Late at night, while I was browsing through my favourite blogs, it occurred to me that blogging is a shallow activity. Blog thoughts, like this one, scrape the surface of subjects that could be investigated in depth. Even a blogger as thoughtful as Steven Novella bounces from topic to topic, leaving the reader wondering what else can be said.

When I finished my Ph.D. dissertation (three decades ago!), I was for a few weeks the world expert in my field. It had taken me a long time (more than 20 years if you count primary school) to reach this depth of understanding; bound in a handsome green hard cover it comprises 323 pages. Now that’s depth.

Not that I’m boasting. The work I did back in the 1980s is now forgotten: flipping through the pages, I find myself baffled: I don’t at first glance understand the mathematics I produced. I guess it must have been right. Anyway, the bound thesis makes a dandy mouse pad.

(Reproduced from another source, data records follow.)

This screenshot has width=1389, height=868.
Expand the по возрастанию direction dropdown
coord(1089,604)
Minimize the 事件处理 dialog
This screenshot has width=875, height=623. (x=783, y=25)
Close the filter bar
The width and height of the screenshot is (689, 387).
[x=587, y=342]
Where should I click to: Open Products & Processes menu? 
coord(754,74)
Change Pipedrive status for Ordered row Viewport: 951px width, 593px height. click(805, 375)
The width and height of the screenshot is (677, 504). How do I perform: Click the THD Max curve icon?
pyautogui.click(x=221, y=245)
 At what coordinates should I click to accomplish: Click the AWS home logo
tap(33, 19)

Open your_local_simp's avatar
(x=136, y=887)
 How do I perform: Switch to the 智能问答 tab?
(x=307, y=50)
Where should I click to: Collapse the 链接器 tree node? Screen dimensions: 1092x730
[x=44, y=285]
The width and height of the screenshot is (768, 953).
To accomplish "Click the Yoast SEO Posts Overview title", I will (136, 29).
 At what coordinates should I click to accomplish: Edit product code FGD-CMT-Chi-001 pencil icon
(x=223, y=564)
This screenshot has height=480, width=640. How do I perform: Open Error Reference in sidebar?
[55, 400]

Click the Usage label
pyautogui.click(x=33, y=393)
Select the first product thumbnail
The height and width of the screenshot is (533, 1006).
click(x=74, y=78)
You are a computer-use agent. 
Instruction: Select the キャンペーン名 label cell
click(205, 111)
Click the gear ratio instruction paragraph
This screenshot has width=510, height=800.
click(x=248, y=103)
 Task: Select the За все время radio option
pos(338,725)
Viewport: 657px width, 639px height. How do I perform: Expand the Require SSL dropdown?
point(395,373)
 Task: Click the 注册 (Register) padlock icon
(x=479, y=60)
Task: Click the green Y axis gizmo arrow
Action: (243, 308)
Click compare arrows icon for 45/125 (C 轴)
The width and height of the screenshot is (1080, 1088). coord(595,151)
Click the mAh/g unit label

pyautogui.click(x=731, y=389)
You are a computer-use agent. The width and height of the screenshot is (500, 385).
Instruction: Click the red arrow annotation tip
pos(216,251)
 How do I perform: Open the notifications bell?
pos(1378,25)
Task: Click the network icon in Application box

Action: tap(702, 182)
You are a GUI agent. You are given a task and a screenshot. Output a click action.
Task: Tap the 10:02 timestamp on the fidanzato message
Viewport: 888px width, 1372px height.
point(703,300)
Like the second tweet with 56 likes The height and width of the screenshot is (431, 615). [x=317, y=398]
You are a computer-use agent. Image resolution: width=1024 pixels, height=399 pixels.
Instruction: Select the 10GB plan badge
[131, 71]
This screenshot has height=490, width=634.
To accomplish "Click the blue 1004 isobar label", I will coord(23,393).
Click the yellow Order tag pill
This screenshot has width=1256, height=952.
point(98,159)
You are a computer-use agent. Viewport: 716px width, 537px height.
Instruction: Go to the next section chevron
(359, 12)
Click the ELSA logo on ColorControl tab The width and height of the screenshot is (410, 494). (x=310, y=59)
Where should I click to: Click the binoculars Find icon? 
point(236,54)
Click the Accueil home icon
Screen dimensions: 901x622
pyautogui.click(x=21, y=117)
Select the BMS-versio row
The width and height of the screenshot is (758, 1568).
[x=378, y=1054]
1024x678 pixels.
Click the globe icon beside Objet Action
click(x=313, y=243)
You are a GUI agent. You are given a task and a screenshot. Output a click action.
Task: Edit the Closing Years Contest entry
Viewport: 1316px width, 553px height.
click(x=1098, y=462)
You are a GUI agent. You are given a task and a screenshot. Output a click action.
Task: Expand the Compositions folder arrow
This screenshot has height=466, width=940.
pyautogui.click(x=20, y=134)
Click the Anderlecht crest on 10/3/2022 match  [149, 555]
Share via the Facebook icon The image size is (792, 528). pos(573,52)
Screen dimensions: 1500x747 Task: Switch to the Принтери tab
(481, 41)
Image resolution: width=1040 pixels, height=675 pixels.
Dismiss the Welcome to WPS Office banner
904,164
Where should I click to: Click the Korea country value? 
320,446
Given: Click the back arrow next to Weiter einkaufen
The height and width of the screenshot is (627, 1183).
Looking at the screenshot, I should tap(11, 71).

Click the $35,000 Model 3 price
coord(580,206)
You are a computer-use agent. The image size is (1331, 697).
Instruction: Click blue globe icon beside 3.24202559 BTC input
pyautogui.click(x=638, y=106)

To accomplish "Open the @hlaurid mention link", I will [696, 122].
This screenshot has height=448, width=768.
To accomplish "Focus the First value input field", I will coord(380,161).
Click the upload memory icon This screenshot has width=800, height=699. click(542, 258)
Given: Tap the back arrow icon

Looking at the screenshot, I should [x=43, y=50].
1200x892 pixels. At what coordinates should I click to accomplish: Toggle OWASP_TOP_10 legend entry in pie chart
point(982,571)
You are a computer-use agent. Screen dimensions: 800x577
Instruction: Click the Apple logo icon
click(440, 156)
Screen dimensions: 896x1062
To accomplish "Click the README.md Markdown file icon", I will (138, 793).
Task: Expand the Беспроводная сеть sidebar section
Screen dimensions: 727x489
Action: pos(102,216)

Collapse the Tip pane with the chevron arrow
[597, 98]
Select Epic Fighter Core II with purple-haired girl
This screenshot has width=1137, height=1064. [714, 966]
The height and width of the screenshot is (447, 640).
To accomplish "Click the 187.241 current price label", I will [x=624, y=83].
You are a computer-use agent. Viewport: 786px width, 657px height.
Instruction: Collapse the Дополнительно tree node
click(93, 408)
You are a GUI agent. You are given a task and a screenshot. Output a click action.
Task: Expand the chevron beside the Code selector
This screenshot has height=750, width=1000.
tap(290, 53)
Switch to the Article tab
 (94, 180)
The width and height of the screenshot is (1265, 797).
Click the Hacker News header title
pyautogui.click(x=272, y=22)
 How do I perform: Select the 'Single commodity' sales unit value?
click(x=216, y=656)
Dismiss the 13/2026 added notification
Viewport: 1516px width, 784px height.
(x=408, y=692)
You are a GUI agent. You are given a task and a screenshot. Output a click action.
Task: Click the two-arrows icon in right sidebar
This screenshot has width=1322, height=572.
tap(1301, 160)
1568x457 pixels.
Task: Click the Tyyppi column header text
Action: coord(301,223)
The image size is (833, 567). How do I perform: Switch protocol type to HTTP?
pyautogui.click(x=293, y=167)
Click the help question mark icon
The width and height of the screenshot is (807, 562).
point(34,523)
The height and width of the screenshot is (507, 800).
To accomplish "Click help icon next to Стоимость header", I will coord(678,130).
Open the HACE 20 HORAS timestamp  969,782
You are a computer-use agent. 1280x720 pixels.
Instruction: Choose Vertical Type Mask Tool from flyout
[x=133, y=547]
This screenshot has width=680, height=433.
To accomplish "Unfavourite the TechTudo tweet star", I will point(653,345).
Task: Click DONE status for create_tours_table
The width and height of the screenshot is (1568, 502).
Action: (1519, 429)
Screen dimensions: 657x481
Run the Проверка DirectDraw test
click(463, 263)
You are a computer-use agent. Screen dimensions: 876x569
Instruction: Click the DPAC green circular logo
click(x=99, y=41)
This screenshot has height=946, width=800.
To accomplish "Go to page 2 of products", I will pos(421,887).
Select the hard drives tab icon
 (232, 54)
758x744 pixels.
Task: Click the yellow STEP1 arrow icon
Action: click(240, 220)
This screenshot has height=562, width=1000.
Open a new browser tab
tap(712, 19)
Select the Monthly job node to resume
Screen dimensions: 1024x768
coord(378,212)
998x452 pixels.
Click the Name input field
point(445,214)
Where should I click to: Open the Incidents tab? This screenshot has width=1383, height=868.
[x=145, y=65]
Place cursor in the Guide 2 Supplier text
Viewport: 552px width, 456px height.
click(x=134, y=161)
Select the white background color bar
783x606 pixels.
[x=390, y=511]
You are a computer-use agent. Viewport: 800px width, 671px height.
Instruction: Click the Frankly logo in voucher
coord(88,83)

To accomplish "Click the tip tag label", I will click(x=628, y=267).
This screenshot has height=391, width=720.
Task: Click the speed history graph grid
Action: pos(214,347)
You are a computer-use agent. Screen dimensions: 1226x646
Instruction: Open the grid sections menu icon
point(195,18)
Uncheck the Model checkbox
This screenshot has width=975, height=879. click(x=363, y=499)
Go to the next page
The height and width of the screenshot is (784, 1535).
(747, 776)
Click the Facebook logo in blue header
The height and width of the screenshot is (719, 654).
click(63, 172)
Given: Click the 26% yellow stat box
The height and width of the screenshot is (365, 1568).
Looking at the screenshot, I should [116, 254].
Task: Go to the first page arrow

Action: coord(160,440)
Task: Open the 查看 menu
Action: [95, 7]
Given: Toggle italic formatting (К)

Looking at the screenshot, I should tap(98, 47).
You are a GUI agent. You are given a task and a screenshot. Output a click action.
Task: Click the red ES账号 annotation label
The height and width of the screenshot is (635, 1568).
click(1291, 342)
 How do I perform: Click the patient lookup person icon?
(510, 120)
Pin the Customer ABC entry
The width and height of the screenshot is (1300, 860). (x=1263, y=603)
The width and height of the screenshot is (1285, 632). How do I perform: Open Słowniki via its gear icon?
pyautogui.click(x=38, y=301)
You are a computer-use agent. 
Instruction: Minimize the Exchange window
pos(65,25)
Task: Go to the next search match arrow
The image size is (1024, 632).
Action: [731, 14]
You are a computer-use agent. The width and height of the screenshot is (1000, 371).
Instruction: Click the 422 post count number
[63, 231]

Any research is soon surpassed. Other researchers, including me for a while,  took my results further. My work was just an eddy in the stream of progress; but a deep eddy.

About aharmlessdrudge

Way back during the late Bronze age -- actually it was the 1950s -- all of us in high school had to take a vocational test to determine our interests and, supposedly, our future careers. I cannot remember the outcome, but I do recall one question that gave me pause. "If you were to win a Nobel prize, would it be in literature or in physics?" I hesitated over the question: although I enjoyed mathematics and science more than English class, I did have a couple of unfinished (and very bad) novels hidden away at home. I cannot remember what I chose back then, but the dilemma followed me to university, where I switched from mathematics to English and -- after a five-year stint in journalism -- back to mathematics. I recently retired as a professor of statistics. Retirement. What a good chance to revive my literary ambitions. I have finished a novel -- more about that in good time -- and a rubble of drafts of articles about mathematics and statistics is taking up space on my hard disk.